ASSIGNMENT:
Please copy out each line of the listing that contains the word "computer".

-=-=-=-=-

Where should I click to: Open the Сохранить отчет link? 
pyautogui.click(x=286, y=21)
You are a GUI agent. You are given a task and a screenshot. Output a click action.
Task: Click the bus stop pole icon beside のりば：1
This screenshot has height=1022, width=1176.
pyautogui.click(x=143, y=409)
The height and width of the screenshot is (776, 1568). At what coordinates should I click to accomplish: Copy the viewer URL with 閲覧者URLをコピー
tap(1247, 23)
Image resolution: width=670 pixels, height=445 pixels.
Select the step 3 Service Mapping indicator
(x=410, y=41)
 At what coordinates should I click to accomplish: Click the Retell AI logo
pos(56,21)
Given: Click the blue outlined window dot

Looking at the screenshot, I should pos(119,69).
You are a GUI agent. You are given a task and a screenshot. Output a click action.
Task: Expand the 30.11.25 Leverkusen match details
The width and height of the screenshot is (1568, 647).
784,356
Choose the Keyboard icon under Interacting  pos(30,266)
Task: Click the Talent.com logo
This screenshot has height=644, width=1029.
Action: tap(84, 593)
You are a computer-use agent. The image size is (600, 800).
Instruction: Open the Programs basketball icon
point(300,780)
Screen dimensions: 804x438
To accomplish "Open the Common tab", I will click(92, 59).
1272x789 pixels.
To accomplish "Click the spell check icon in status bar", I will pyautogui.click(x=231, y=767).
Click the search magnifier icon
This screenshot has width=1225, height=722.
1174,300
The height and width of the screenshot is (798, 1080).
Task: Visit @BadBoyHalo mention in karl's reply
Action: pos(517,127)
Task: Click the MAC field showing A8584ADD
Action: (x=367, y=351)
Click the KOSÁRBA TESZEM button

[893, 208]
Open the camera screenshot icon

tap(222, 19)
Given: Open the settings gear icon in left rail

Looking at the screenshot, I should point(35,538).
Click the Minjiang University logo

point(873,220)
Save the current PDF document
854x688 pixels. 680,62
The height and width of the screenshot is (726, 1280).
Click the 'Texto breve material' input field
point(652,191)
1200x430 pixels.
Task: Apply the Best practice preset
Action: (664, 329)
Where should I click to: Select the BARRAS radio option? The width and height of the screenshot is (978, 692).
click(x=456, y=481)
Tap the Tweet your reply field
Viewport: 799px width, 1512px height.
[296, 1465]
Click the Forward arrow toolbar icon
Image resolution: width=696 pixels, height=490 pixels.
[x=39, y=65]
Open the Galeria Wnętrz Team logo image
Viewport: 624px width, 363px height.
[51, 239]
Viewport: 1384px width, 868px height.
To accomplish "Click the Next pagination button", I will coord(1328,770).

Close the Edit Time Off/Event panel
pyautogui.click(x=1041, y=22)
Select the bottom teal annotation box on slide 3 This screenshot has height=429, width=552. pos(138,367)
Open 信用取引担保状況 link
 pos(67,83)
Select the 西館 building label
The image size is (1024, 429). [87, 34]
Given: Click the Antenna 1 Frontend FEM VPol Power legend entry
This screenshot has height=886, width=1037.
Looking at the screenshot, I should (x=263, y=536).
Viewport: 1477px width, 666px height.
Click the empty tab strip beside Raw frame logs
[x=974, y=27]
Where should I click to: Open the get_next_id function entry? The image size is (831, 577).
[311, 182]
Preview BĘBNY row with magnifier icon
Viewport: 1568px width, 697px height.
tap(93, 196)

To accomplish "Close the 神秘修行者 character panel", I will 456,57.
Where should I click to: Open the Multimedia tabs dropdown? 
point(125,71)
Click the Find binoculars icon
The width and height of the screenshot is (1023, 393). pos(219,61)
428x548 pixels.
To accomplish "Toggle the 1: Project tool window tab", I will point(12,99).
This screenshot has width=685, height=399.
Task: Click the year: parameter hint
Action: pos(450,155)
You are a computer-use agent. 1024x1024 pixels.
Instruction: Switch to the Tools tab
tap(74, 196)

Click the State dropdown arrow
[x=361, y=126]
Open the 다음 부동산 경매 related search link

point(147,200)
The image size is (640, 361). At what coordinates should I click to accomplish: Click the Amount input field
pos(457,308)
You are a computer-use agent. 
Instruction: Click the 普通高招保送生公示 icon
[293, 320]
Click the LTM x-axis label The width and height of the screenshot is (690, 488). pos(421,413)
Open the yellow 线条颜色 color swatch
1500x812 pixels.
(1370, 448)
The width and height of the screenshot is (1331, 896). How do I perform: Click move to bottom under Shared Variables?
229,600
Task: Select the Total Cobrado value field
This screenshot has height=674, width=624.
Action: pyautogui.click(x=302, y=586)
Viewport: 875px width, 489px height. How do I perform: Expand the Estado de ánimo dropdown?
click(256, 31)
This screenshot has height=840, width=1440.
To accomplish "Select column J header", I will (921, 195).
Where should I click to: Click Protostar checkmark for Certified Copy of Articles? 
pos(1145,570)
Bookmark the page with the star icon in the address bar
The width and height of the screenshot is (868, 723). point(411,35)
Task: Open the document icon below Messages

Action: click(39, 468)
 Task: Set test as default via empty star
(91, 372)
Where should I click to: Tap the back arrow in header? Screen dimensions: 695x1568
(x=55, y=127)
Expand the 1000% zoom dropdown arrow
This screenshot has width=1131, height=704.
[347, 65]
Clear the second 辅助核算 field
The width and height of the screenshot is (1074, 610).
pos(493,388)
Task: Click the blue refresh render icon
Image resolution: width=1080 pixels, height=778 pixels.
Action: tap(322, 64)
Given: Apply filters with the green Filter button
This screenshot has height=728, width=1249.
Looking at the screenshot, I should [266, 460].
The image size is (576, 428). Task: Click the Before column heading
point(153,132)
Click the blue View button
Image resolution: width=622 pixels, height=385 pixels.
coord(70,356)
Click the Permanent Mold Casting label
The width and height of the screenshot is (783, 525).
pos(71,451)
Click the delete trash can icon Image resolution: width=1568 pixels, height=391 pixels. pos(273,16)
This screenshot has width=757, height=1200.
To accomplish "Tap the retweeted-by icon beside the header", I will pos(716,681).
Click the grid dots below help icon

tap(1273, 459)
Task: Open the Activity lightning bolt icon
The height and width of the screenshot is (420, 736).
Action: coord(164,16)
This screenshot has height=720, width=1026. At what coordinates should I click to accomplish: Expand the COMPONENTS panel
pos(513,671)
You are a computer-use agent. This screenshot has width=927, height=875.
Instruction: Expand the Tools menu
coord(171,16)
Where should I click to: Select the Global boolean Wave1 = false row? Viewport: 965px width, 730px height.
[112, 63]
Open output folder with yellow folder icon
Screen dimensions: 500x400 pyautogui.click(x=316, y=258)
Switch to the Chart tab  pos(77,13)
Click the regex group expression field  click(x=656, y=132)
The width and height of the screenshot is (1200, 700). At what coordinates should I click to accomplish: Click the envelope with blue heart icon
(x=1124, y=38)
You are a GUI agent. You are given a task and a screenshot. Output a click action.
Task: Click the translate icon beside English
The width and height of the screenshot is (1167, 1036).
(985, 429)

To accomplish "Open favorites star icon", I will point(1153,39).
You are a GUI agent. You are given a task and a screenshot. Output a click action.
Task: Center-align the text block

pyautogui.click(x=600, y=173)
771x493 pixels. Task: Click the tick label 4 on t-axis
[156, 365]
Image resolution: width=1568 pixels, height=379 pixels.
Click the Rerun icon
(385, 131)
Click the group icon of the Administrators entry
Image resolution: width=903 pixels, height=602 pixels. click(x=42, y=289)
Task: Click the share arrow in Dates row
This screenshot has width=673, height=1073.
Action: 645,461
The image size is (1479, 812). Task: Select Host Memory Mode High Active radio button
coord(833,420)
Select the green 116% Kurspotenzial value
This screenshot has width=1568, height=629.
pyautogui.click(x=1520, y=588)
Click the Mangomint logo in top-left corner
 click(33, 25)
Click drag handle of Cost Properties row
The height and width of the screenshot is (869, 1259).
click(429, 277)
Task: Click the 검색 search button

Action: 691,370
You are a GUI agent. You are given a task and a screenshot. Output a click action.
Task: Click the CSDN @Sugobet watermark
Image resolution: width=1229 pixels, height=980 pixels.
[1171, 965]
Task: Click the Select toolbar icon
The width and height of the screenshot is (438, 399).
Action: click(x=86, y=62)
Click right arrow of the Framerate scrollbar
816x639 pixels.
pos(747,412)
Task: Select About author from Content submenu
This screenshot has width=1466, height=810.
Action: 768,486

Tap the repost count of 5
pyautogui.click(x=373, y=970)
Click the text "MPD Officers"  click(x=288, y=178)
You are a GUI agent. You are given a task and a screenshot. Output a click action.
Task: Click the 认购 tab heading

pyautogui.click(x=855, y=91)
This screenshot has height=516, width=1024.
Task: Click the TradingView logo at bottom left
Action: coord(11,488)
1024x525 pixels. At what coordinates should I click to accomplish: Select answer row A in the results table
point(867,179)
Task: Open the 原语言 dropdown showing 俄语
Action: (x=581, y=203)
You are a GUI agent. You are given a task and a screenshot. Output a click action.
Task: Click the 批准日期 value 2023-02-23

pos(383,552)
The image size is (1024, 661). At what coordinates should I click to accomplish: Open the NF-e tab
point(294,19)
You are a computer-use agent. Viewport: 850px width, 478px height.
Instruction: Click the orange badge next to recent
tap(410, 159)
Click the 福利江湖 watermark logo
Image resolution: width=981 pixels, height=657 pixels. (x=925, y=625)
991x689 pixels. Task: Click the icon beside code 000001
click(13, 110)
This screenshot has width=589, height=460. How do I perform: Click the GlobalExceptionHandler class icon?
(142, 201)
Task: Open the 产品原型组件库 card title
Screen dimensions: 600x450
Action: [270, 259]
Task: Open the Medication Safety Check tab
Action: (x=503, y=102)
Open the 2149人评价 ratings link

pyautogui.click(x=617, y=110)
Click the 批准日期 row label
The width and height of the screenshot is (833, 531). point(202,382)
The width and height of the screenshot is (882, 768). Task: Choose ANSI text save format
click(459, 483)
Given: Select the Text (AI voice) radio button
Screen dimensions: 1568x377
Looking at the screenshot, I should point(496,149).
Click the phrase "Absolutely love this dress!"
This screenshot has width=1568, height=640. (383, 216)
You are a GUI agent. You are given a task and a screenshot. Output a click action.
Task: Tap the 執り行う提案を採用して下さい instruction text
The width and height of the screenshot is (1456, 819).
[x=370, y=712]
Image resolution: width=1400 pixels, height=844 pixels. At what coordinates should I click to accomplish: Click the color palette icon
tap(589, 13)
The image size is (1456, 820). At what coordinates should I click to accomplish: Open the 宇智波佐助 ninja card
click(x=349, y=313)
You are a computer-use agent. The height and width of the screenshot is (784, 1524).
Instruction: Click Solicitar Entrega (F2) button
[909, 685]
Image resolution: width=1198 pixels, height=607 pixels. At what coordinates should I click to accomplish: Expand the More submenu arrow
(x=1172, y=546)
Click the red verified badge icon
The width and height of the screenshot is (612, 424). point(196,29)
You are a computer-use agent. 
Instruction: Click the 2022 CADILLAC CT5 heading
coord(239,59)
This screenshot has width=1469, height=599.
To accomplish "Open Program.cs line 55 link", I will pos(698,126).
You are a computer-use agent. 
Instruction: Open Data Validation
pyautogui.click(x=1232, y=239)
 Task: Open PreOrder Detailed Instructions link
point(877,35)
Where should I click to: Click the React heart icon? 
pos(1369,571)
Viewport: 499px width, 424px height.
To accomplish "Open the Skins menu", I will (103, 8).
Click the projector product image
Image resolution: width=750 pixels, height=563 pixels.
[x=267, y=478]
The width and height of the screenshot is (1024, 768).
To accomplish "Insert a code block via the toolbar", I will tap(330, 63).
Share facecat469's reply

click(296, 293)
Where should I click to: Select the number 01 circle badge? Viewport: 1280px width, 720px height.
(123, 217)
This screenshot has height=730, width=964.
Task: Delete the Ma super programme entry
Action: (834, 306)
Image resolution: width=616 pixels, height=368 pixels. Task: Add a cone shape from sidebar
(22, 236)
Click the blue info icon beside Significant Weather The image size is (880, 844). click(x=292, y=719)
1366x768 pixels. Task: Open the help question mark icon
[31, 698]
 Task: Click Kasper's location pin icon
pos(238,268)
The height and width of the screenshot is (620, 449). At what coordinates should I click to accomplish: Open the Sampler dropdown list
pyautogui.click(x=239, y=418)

-=-=-=-=-

SOLUTION:
You are a computer-use agent. The image size is (600, 800).
You are a computer-use agent. 1024x1024 pixels.
You are a computer-use agent. 
You are a computer-use agent. This screenshot has width=927, height=875.
You are a computer-use agent. Viewport: 850px width, 478px height.
You are a computer-use agent. The height and width of the screenshot is (784, 1524).
You are a computer-use agent. 
You are a computer-use agent. 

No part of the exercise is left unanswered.